* Data to use
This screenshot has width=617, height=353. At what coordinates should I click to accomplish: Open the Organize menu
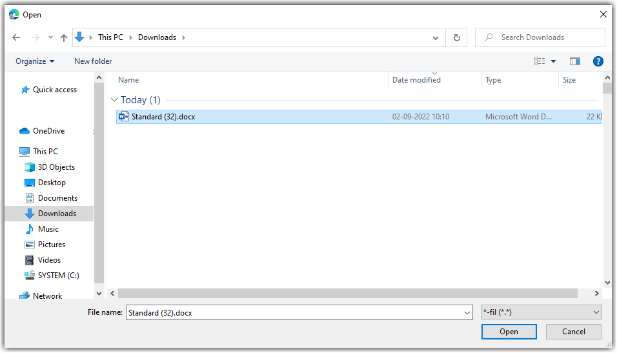coord(35,61)
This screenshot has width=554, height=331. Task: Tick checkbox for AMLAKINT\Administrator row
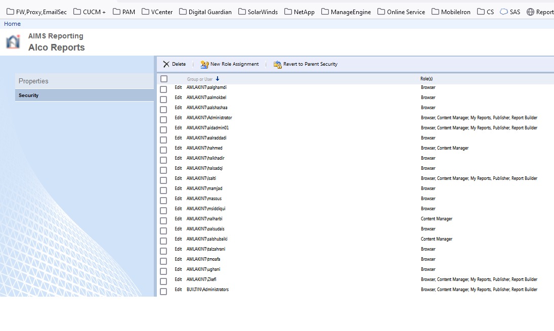point(163,120)
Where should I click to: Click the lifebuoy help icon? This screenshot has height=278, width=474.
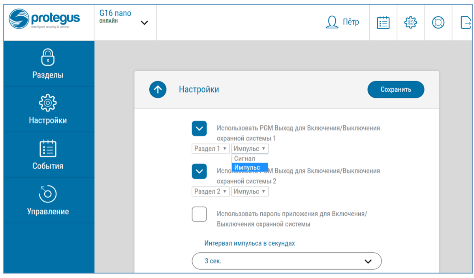coord(438,22)

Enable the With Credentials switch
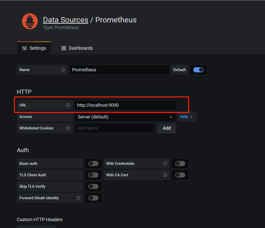pos(180,164)
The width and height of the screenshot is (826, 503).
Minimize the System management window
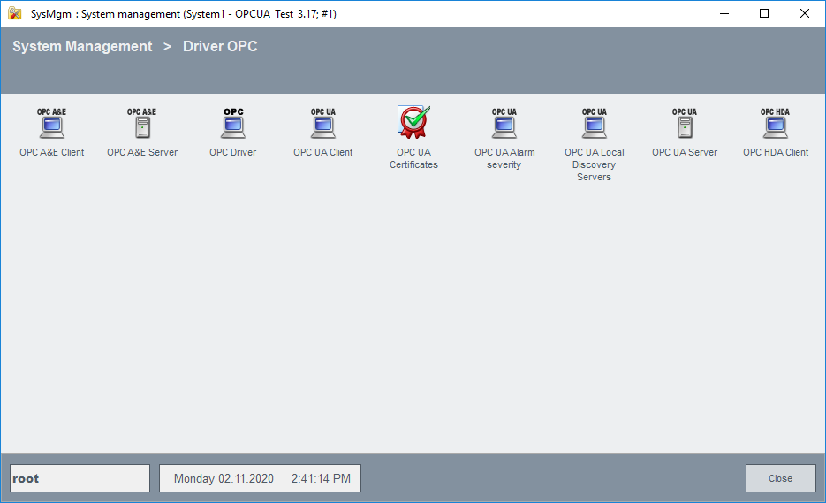pyautogui.click(x=724, y=13)
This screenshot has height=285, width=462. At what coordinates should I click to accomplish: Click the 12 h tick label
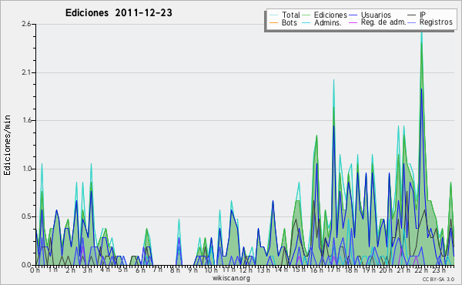click(x=246, y=270)
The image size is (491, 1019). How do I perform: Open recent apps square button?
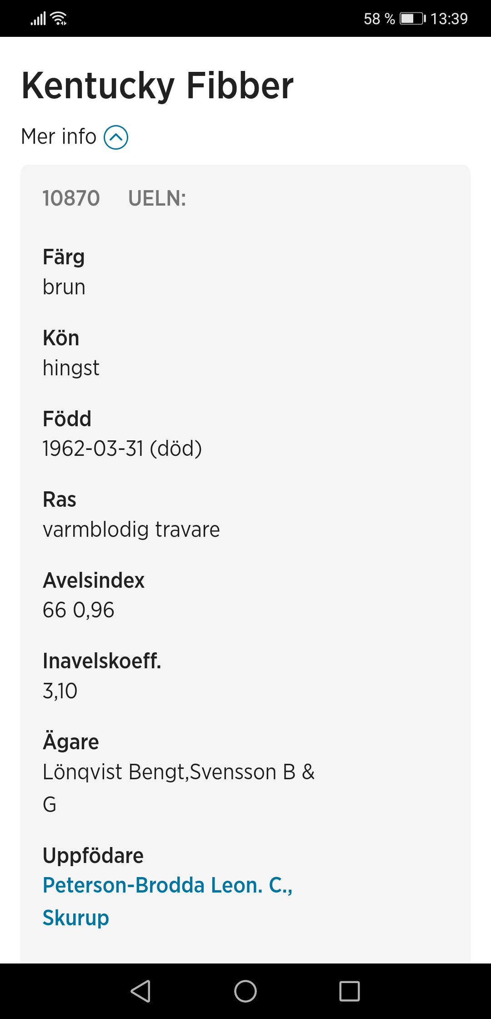point(350,991)
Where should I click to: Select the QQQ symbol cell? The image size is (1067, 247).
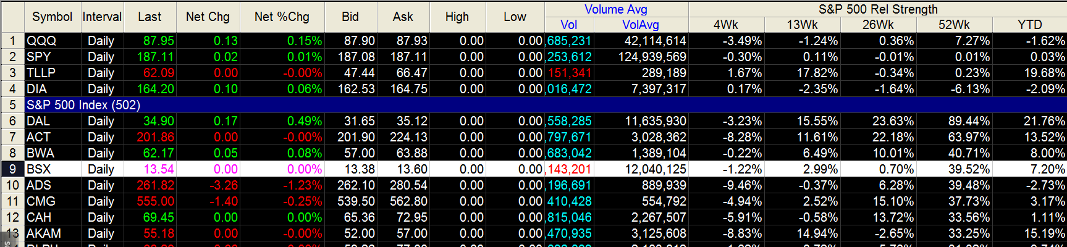click(41, 41)
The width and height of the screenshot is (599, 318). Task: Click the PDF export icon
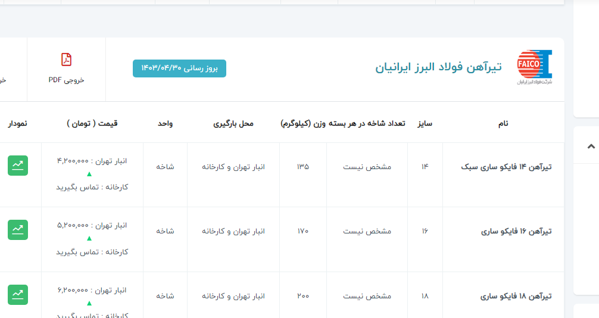coord(66,60)
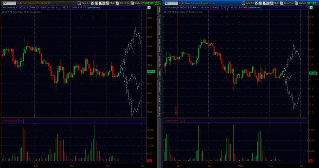
Task: Open 1h timeframe selector on gold chart
Action: (x=102, y=3)
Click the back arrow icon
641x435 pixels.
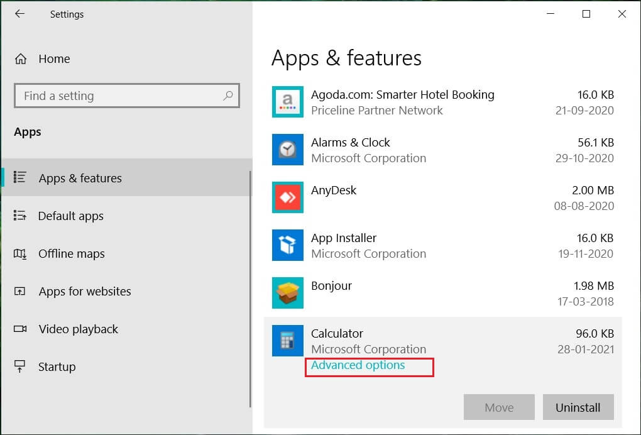[19, 14]
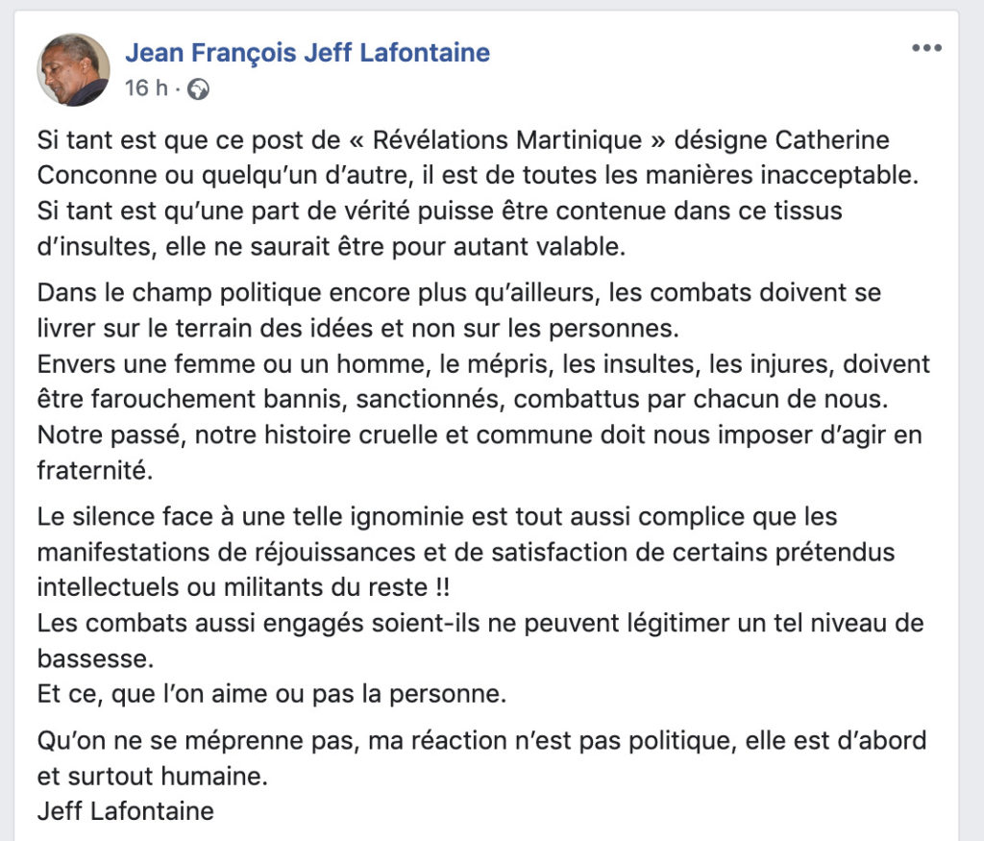Click the 16 h post timestamp
Screen dimensions: 984x841
(x=146, y=88)
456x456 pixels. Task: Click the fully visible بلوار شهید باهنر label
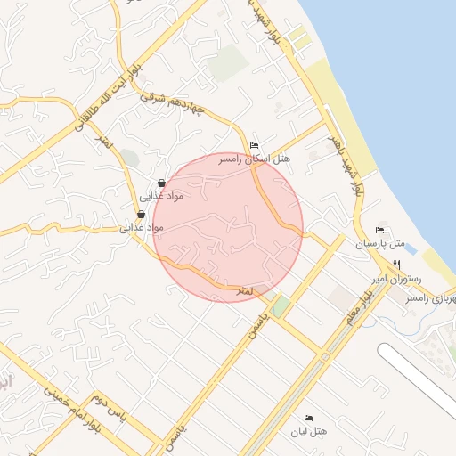[x=346, y=166]
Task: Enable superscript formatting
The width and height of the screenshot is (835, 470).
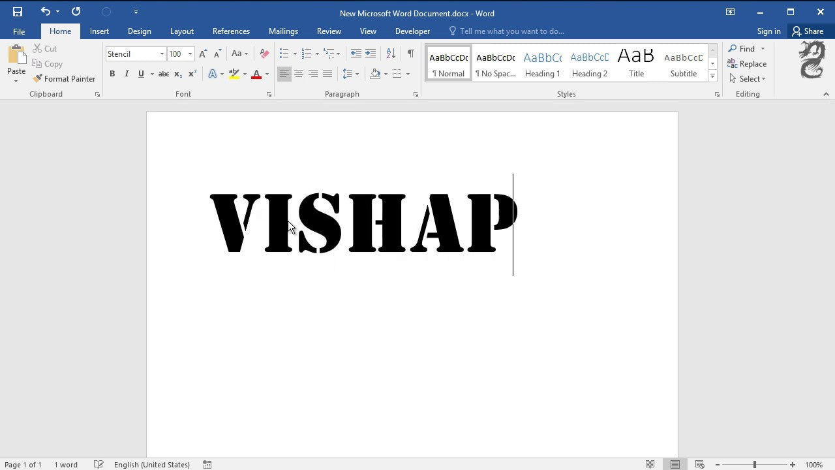Action: (191, 74)
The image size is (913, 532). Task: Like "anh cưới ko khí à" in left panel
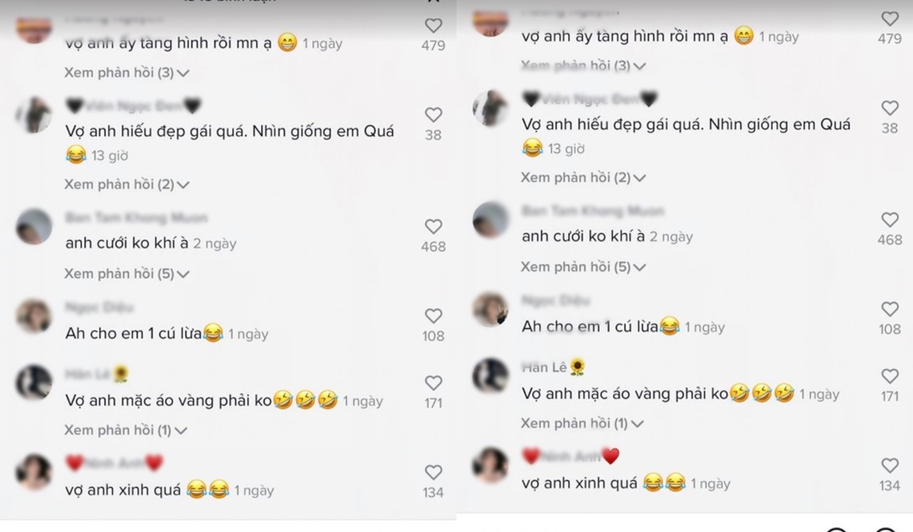point(433,226)
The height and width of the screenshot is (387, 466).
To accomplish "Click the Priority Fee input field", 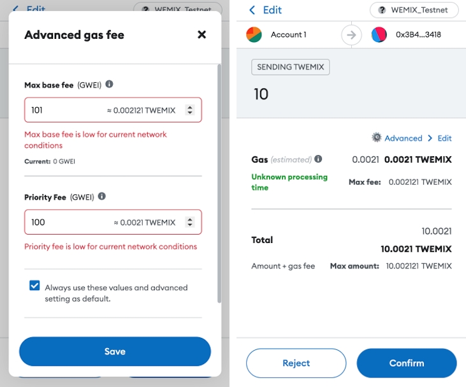I will (113, 222).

* What you have to do
Each line above that falls between the line with "The width and height of the screenshot is (599, 318)." and the line with "The height and" should be printed exactly, together with those two lines, but the pictures should not.

* Output below
The width and height of the screenshot is (599, 318). Task: Click the PDF export icon
coord(66,60)
Task: Open 1h timeframe selector on gold chart
Action: (x=102, y=3)
Click the back arrow icon
641x435 pixels.
[19, 14]
Click the 16 h post timestamp
Screen dimensions: 984x841
(x=146, y=88)
456x456 pixels. Task: Click the fully visible بلوار شهید باهنر label
[x=346, y=166]
Task: Enable superscript formatting
The width and height of the screenshot is (835, 470).
Action: (191, 74)
The image size is (913, 532). Task: Like "anh cưới ko khí à" in left panel
point(433,226)
The height and width of the screenshot is (387, 466).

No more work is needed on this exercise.